◆ **Extracted text**:

* start *

Make It Stick: Test to learn

This post is one of an (intended) collection interacting with the book Make It Stick: The Science of Successful Learning. All in the collection are linked from the Introduction post.

[Edited to add, a few days after initial post: this New York Times article is an interesting read on the subject.]

Test…to learn?

First–please forget about standardized testing and “teaching to the test”. That’s a discussion mostly unrelated to “testing to learn”.

The authors of Make It Stick tell the story of a group of university employees challenged to give the locations of the fire extinguishers closest to their offices. Few could do so, but one professor–who’d worked there for 25 years–looked for the one closest to his office. He found it–right next to his office door.

Many are the times that I’ve listened to a good lecture or a good sermon, and an hour later remembered that it was especially insightful or interesting–but would have been hard pressed to tell you even the main points of the presentation. Ditto for any number of wonderful books I’ve read.

So…what’s up? Why can’t I remember what I’ve read or heard, and why can’t a university professor remember the fire extinguisher right next to his office door?

* end *

◆ **Available data**:

* start *

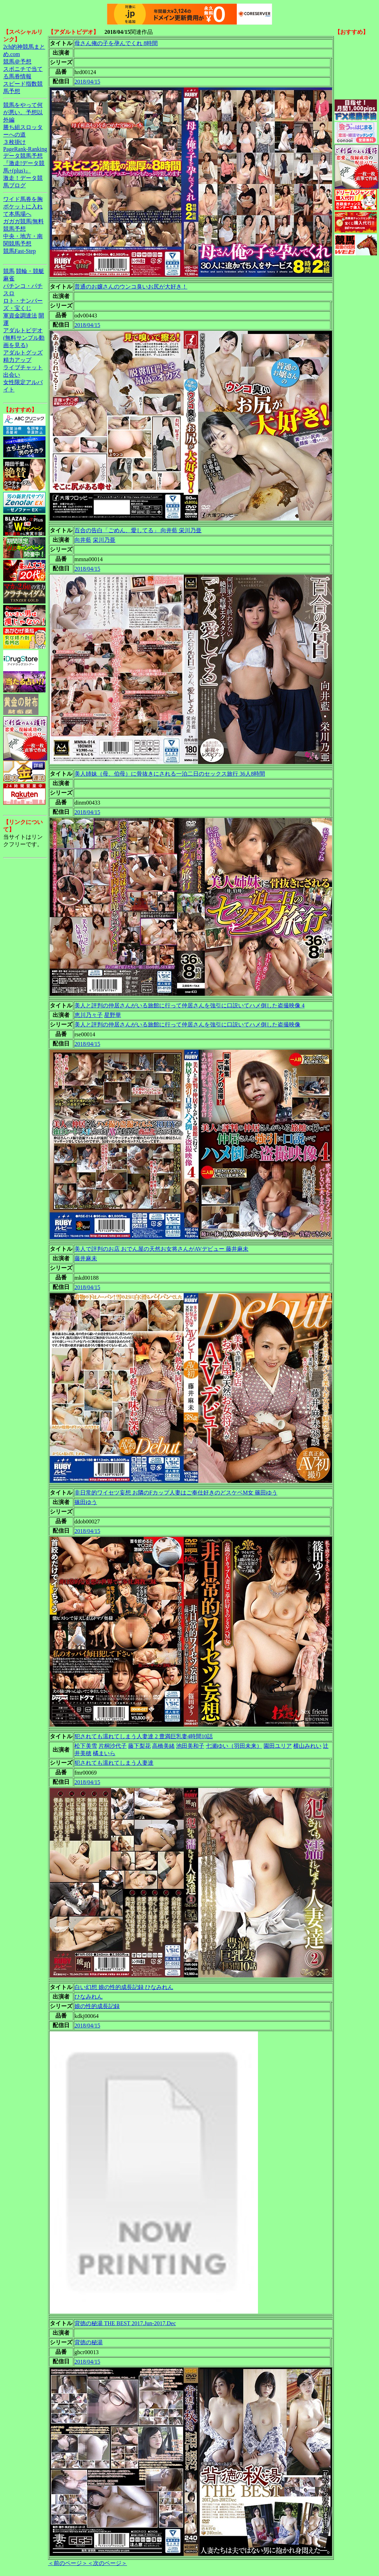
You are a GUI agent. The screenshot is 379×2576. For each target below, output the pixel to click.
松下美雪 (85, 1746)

* end *

◆ **Problems**:
• 1. Quote the Make It Stick post word for word, between "Make It Stick: Test" and "Test…to learn?", inclusive.
• 2. Write what comes next in the Make It Stick post on testing to learn, picking up after its final sentence.

◆ **Task-by-task answers**:
• 1.
Make It Stick: Test to learn

This post is one of an (intended) collection interacting with the book Make It Stick: The Science of Successful Learning. All in the collection are linked from the Introduction post.

[Edited to add, a few days after initial post: this New York Times article is an interesting read on the subject.]

Test…to learn?

• 2.
Perhaps it would help to listen to the lecture again, or read the book again–but it probably won’t help a lot. What will help, according to the evidence, is testing–or, if that term makes your skin crawl, “active recall”. When you’re forced to produce, or even to simply recall an answer, its “stickiness” in your long-term memory goes way up. The authors of Make It Stick cite one study of people asked to memorize random lists, to be tested a week later. Everyone immediately forgot about half of the list–not too bad, for a large, random list. But those who were tested immediately after seeing the lists did substantially better a week later than those who weren’t, a benefit that came through the simple act of actively recalling the information.

Even more interesting was what happened when people were tested several times immediately after initially learning the list. The result: after the initial drop-off, the repeatedly tested group forgot basically nothing more in the intervening week. Their never-tested counterparts, in the same time period, lost substantially more.

Perhaps more interesting than random lists were the stories of “testing to learn” in actual classroom settings. The upshot: it’s quite effective in that setting, supported both by controlled studies and anecdotal evidence.

The thing is, the act of remembering something is not just pulling a file out of your mental archives. Instead, when you recall knowledge or a skill, it’s as though you walked through your personal library, asked several people where the desired information might be, and finally found the file you were looking for. After finding it, reading it, and adding some new notes, you re-file the document in a slightly more prominent spot, making a mental note of where you can find the information the next time you want it. The simple act of recalling something tells your brain that it’s important, and should be retained and made as accessible as possible.

Besides strengthening what you already know, testing your knowledge is a great way to figure out what you don’t know, and to work on learning/re-learning them.

Competitors of “test to learn”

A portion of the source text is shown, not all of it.